Rewrite all of the lines below with every "GUI agent" changed to "interface agent", and leave everything else unchanged.

-- begin Information provided --

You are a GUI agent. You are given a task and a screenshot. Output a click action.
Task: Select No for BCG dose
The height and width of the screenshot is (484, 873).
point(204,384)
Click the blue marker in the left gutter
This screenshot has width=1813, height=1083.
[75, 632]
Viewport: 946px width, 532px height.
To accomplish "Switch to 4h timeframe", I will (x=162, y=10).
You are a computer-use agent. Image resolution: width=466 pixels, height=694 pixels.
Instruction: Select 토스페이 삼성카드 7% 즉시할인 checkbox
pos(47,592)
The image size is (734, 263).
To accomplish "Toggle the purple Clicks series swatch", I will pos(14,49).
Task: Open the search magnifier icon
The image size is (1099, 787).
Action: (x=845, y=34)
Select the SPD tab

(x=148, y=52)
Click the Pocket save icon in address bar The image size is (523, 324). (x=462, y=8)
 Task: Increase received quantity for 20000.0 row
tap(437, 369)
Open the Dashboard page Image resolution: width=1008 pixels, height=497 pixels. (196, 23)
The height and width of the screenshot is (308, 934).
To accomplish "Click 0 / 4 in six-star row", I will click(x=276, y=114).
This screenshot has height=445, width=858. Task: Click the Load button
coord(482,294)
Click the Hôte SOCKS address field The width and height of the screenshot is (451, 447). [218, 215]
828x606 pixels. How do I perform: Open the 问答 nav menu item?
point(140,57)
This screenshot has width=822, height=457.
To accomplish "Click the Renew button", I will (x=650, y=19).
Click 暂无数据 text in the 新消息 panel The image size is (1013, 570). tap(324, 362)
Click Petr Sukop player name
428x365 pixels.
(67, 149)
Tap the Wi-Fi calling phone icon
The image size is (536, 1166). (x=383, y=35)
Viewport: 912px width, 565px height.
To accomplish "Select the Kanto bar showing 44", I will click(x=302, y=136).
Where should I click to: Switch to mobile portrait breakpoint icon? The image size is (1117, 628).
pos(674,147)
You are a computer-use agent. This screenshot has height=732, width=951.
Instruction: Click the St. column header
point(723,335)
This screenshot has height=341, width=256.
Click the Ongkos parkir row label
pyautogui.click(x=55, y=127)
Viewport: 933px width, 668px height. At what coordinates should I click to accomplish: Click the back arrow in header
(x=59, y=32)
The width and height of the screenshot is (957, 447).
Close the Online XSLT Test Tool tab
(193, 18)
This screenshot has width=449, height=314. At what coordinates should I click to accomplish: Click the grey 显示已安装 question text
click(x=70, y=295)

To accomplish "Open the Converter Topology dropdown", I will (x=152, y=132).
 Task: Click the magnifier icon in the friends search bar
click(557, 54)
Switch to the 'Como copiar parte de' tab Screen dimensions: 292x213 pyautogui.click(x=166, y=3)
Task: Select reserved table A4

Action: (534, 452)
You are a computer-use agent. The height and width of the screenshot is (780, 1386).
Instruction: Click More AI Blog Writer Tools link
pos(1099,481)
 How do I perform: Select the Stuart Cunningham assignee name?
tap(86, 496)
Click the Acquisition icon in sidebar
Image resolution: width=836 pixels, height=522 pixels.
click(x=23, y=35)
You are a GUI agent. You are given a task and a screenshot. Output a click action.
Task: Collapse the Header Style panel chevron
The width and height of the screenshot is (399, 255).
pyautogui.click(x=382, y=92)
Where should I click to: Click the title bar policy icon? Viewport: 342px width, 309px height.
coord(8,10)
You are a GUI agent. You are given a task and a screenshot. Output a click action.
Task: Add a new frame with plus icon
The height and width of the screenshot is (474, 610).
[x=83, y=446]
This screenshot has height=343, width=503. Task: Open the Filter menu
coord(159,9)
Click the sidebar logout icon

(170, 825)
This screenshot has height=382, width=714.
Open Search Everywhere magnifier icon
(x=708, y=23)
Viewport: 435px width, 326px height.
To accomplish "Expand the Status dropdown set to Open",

-- end Information provided --

* Task response:
You are a interface agent. You are given a task and a screenshot. Output a click action.
Task: Select No for BCG dose
The height and width of the screenshot is (484, 873).
point(204,384)
Click the blue marker in the left gutter
This screenshot has width=1813, height=1083.
[75, 632]
Viewport: 946px width, 532px height.
To accomplish "Switch to 4h timeframe", I will (x=162, y=10).
You are a computer-use agent. Image resolution: width=466 pixels, height=694 pixels.
Instruction: Select 토스페이 삼성카드 7% 즉시할인 checkbox
pos(47,592)
The image size is (734, 263).
To accomplish "Toggle the purple Clicks series swatch", I will pos(14,49).
Task: Open the search magnifier icon
The image size is (1099, 787).
Action: (x=845, y=34)
Select the SPD tab

(x=148, y=52)
Click the Pocket save icon in address bar The image size is (523, 324). (x=462, y=8)
 Task: Increase received quantity for 20000.0 row
tap(437, 369)
Open the Dashboard page Image resolution: width=1008 pixels, height=497 pixels. (196, 23)
The height and width of the screenshot is (308, 934).
To accomplish "Click 0 / 4 in six-star row", I will click(x=276, y=114).
This screenshot has height=445, width=858. Task: Click the Load button
coord(482,294)
Click the Hôte SOCKS address field The width and height of the screenshot is (451, 447). [218, 215]
828x606 pixels. How do I perform: Open the 问答 nav menu item?
point(140,57)
This screenshot has width=822, height=457.
To accomplish "Click the Renew button", I will (x=650, y=19).
Click 暂无数据 text in the 新消息 panel The image size is (1013, 570). tap(324, 362)
Click Petr Sukop player name
428x365 pixels.
(67, 149)
Tap the Wi-Fi calling phone icon
The image size is (536, 1166). (x=383, y=35)
Viewport: 912px width, 565px height.
To accomplish "Select the Kanto bar showing 44", I will click(x=302, y=136).
Where should I click to: Switch to mobile portrait breakpoint icon? The image size is (1117, 628).
pos(674,147)
You are a computer-use agent. This screenshot has height=732, width=951.
Instruction: Click the St. column header
point(723,335)
This screenshot has height=341, width=256.
Click the Ongkos parkir row label
pyautogui.click(x=55, y=127)
Viewport: 933px width, 668px height. At what coordinates should I click to accomplish: Click the back arrow in header
(x=59, y=32)
The width and height of the screenshot is (957, 447).
Close the Online XSLT Test Tool tab
(193, 18)
This screenshot has width=449, height=314. At what coordinates should I click to accomplish: Click the grey 显示已安装 question text
click(x=70, y=295)

To accomplish "Open the Converter Topology dropdown", I will (x=152, y=132).
 Task: Click the magnifier icon in the friends search bar
click(557, 54)
Switch to the 'Como copiar parte de' tab Screen dimensions: 292x213 pyautogui.click(x=166, y=3)
Task: Select reserved table A4

Action: (534, 452)
You are a computer-use agent. The height and width of the screenshot is (780, 1386).
Instruction: Click More AI Blog Writer Tools link
pos(1099,481)
 How do I perform: Select the Stuart Cunningham assignee name?
tap(86, 496)
Click the Acquisition icon in sidebar
Image resolution: width=836 pixels, height=522 pixels.
click(x=23, y=35)
You are a interface agent. You are given a task and a screenshot. Output a click action.
Task: Collapse the Header Style panel chevron
The width and height of the screenshot is (399, 255).
pyautogui.click(x=382, y=92)
Where should I click to: Click the title bar policy icon? Viewport: 342px width, 309px height.
coord(8,10)
You are a interface agent. You are given a task and a screenshot. Output a click action.
Task: Add a new frame with plus icon
The height and width of the screenshot is (474, 610).
[x=83, y=446]
This screenshot has height=343, width=503. Task: Open the Filter menu
coord(159,9)
Click the sidebar logout icon

(170, 825)
This screenshot has height=382, width=714.
Open Search Everywhere magnifier icon
(x=708, y=23)
Viewport: 435px width, 326px height.
To accomplish "Expand the Status dropdown set to Open",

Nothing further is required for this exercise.